INFORMATION GIVEN:
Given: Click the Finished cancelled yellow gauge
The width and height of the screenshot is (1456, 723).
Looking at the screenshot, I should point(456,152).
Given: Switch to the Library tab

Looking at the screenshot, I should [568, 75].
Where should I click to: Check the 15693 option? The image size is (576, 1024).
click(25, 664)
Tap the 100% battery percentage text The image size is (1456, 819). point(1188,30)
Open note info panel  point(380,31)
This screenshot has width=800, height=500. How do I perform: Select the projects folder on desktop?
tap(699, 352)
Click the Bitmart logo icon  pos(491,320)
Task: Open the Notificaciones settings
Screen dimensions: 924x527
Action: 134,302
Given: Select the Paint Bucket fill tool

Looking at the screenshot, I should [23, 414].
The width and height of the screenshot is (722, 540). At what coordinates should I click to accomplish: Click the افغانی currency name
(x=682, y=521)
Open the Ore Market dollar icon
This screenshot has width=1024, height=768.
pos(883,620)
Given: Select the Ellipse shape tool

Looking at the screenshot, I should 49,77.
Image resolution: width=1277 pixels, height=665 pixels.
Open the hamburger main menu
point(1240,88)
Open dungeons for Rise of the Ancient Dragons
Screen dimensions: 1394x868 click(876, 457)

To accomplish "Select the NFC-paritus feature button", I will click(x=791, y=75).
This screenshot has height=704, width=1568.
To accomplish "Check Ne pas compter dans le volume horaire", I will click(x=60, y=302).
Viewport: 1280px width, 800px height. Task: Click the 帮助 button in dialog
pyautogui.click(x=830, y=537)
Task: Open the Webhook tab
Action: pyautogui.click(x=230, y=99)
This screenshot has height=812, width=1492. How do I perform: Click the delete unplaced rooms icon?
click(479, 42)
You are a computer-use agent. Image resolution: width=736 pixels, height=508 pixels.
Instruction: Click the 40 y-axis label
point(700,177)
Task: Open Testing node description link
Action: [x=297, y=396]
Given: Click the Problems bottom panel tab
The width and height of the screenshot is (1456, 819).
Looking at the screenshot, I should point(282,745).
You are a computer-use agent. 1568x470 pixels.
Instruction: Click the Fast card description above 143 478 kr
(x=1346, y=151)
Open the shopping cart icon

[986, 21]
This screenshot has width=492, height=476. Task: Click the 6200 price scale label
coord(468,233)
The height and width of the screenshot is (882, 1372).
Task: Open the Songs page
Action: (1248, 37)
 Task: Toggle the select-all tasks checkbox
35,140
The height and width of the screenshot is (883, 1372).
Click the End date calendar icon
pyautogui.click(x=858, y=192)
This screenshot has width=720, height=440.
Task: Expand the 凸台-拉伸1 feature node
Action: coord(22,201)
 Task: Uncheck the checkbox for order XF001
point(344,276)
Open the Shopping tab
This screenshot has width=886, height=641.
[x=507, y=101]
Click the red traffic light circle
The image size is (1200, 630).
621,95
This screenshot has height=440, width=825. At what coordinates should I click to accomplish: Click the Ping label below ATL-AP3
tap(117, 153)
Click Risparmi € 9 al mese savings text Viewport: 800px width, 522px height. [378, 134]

SHORT PROBLEM: Convert the data above into a JSON list of strings, one string per line, leaving out blank lines.

REPLY:
[
  "Given: Click the Finished cancelled yellow gauge",
  "The width and height of the screenshot is (1456, 723).",
  "Looking at the screenshot, I should point(456,152).",
  "Given: Switch to the Library tab",
  "Looking at the screenshot, I should [568, 75].",
  "Where should I click to: Check the 15693 option? The image size is (576, 1024).",
  "click(25, 664)",
  "Tap the 100% battery percentage text The image size is (1456, 819). point(1188,30)",
  "Open note info panel  point(380,31)",
  "This screenshot has width=800, height=500. How do I perform: Select the projects folder on desktop?",
  "tap(699, 352)",
  "Click the Bitmart logo icon  pos(491,320)",
  "Task: Open the Notificaciones settings",
  "Screen dimensions: 924x527",
  "Action: 134,302",
  "Given: Select the Paint Bucket fill tool",
  "Looking at the screenshot, I should [23, 414].",
  "The width and height of the screenshot is (722, 540). At what coordinates should I click to accomplish: Click the افغانی currency name",
  "(x=682, y=521)",
  "Open the Ore Market dollar icon",
  "This screenshot has width=1024, height=768.",
  "pos(883,620)",
  "Given: Select the Ellipse shape tool",
  "Looking at the screenshot, I should 49,77.",
  "Image resolution: width=1277 pixels, height=665 pixels.",
  "Open the hamburger main menu",
  "point(1240,88)",
  "Open dungeons for Rise of the Ancient Dragons",
  "Screen dimensions: 1394x868 click(876, 457)",
  "To accomplish \"Select the NFC-paritus feature button\", I will click(x=791, y=75).",
  "This screenshot has height=704, width=1568.",
  "To accomplish \"Check Ne pas compter dans le volume horaire\", I will click(x=60, y=302).",
  "Viewport: 1280px width, 800px height. Task: Click the 帮助 button in dialog",
  "pyautogui.click(x=830, y=537)",
  "Task: Open the Webhook tab",
  "Action: pyautogui.click(x=230, y=99)",
  "This screenshot has height=812, width=1492. How do I perform: Click the delete unplaced rooms icon?",
  "click(479, 42)",
  "You are a computer-use agent. Image resolution: width=736 pixels, height=508 pixels.",
  "Instruction: Click the 40 y-axis label",
  "point(700,177)",
  "Task: Open Testing node description link",
  "Action: [x=297, y=396]",
  "Given: Click the Problems bottom panel tab",
  "The width and height of the screenshot is (1456, 819).",
  "Looking at the screenshot, I should point(282,745).",
  "You are a computer-use agent. 1568x470 pixels.",
  "Instruction: Click the Fast card description above 143 478 kr",
  "(x=1346, y=151)",
  "Open the shopping cart icon",
  "[986, 21]",
  "This screenshot has width=492, height=476. Task: Click the 6200 price scale label",
  "coord(468,233)",
  "The height and width of the screenshot is (882, 1372).",
  "Task: Open the Songs page",
  "Action: (1248, 37)",
  " Task: Toggle the select-all tasks checkbox",
  "35,140",
  "The height and width of the screenshot is (883, 1372).",
  "Click the End date calendar icon",
  "pyautogui.click(x=858, y=192)",
  "This screenshot has width=720, height=440.",
  "Task: Expand the 凸台-拉伸1 feature node",
  "Action: coord(22,201)",
  " Task: Uncheck the checkbox for order XF001",
  "point(344,276)",
  "Open the Shopping tab",
  "This screenshot has width=886, height=641.",
  "[x=507, y=101]",
  "Click the red traffic light circle",
  "The image size is (1200, 630).",
  "621,95",
  "This screenshot has height=440, width=825. At what coordinates should I click to accomplish: Click the Ping label below ATL-AP3",
  "tap(117, 153)",
  "Click Risparmi € 9 al mese savings text Viewport: 800px width, 522px height. [378, 134]"
]